**TEXTO PROPORCIONADO:**
↓
La ciudad había crecido de forma desordenada, de modo que la gente vivía hacinada y sin cumplir las medidas higiénicas más básicas. El constante tráfico marítimo de barcos procedentes de puertos exóticos, portadores de toda clase de epidemias, hacían de Sevilla una parada muy atractiva para la peste. Además, la primavera de 1649 fue especialmente lluviosa y las graves inundaciones de un Guadalquivir desbordado anegaron los cultivos y las granjas de todo el valle. La riada dejó en su retirada a miles de cadáveres putrefactos de ganado ahogado y al hambre campando a sus anchas.
Según la "Copiosa relación de los sucedido en el tiempo que duró la epidemia en la grande y augustísima ciudad de Sevilla, año de 1649", la epidemia llamó a la ciudad por medio de unos gitanos de Cádiz que trajeron unas ropas infectadas. Todos ellos murieron al igual que quienes lo cobijaron en Triana, barrio donde surgió el kilómetro cero de la epidemia en la primavera de 1649. De allí saltó pronto al otro lado del río. Los hospitales de Triana y el de la Sangre (actualmente conocido como de las Cinco Llagas) quedaron desbordados en los primeros días.
Calles enteras y barrios completos quedaron vacíos y la actividad económica de la ciudad entró en parálisis. En el corazón de la ciudad -señalan los cronistas- por faltar faltaron hasta los curas y muchos religiosos que administraban los sacramentos. Todo ello dio lugar a la Semana Santa más inhóspita en la historia de Sevilla.
Los carros circulaban las 24 horas del día por la ciudad sin cesar en ningún momento de recoger cuerpos muertos en las calles abandonados por los propios familiares. Como medida de urgencia, el Consejo de la ciudad prohibió enterrar los cuerpos infectados en las iglesias y, dado que las pilas de cadáveres «infiçionaban el aire», ordenó que se excavasen fosas comunes en todo el perímetro urbano.
Tras el verano más desolador, "todo era espanto, un asombro, un suspirar de continuo, sin danzas, sin cofradías, sin religiones, sin clero ni reliquias, con la poca música que había quedado, sin seises...". El cronista de la época, Diego Ortiz de Zúñiga, describió con términos todavía más apocalípticos la epidemia:
"Quedó Sevilla con tan gran menoscabo de vecindad, si no sola, muy desacompañada, vacía gran multitud de casas, en que se fueron siguiendo ruinas en los años siguientes: las habitadas en muy considerable disminución de valor; todas las contribuciones públicas en gran baja... Las Milicias, casi del todo se deshicieron; los campos sin cultivar, y en los que a esta causa acudieron de otras partes, intolerables los jornales".
La Sevilla imperial, "asombro del orbe", jamás volvió a ser la misma. Se estima que en la gran epidemia de peste de 1649 murieron aproximadamente 60.000 personas solo en el núcleo urbano, el 46% de la población existente, pasando Sevilla de 130.000 a 70.000 habitantes. En total, una cuarta parte de las 600.000 almas que poblaban Sevilla y su campo circundante. A estas penurias le acompañó paradójicamente un cambio en la estética urbana de la ciudad. Inspirado en la Contrarreforma Sevilla se transformó en una ciudad-convento. Para 1671 existían 45 monasterios de frailes y 28 conventos femeninos, incluidas todas las órdenes importantes, franciscanos, dominicos, agustinos y jesuitas.
↑
**DATOS RECOPILADOS:**
↓
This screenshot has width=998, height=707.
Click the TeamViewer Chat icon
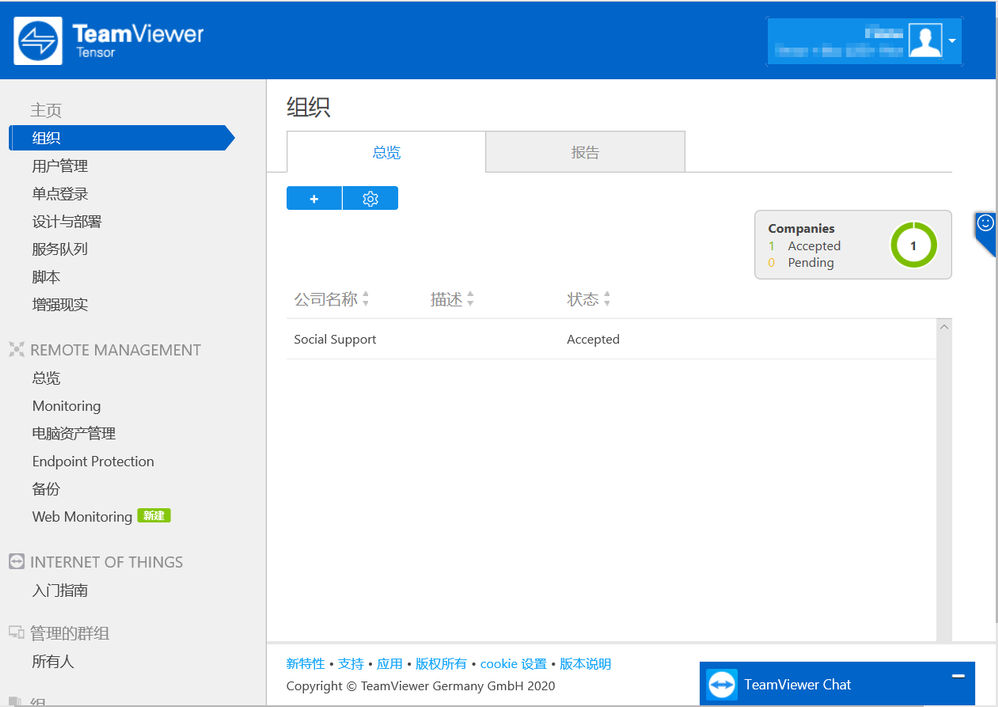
↑
**CONSIGNA 1:** Indica si cada afirmación coincide con el texto sobre la peste de Sevilla: (a) la epidemia surgió en el barrio de Triana; (b) el Consejo de la ciudad ordenó enterrar los cuerpos infectados en las iglesias; (c) la primavera de 1649 fue especialmente seca. Responde sí o no y cita las palabras del texto que lo deciden.
**CONSIGNA 2:** Devuelve sin ningún cambio todo lo que va en el texto sobre la peste de Sevilla desde "Calles enteras y" hasta "historia de Sevilla.".

**RESULTADO 1:**
(a) Sí: "Triana, barrio donde surgió el kilómetro cero de la epidemia en la primavera de 1649".
(b) No: "el Consejo de la ciudad prohibió enterrar los cuerpos infectados en las iglesias".
(c) No: "la primavera de 1649 fue especialmente lluviosa".

**RESULTADO 2:**
Calles enteras y barrios completos quedaron vacíos y la actividad económica de la ciudad entró en parálisis. En el corazón de la ciudad -señalan los cronistas- por faltar faltaron hasta los curas y muchos religiosos que administraban los sacramentos. Todo ello dio lugar a la Semana Santa más inhóspita en la historia de Sevilla.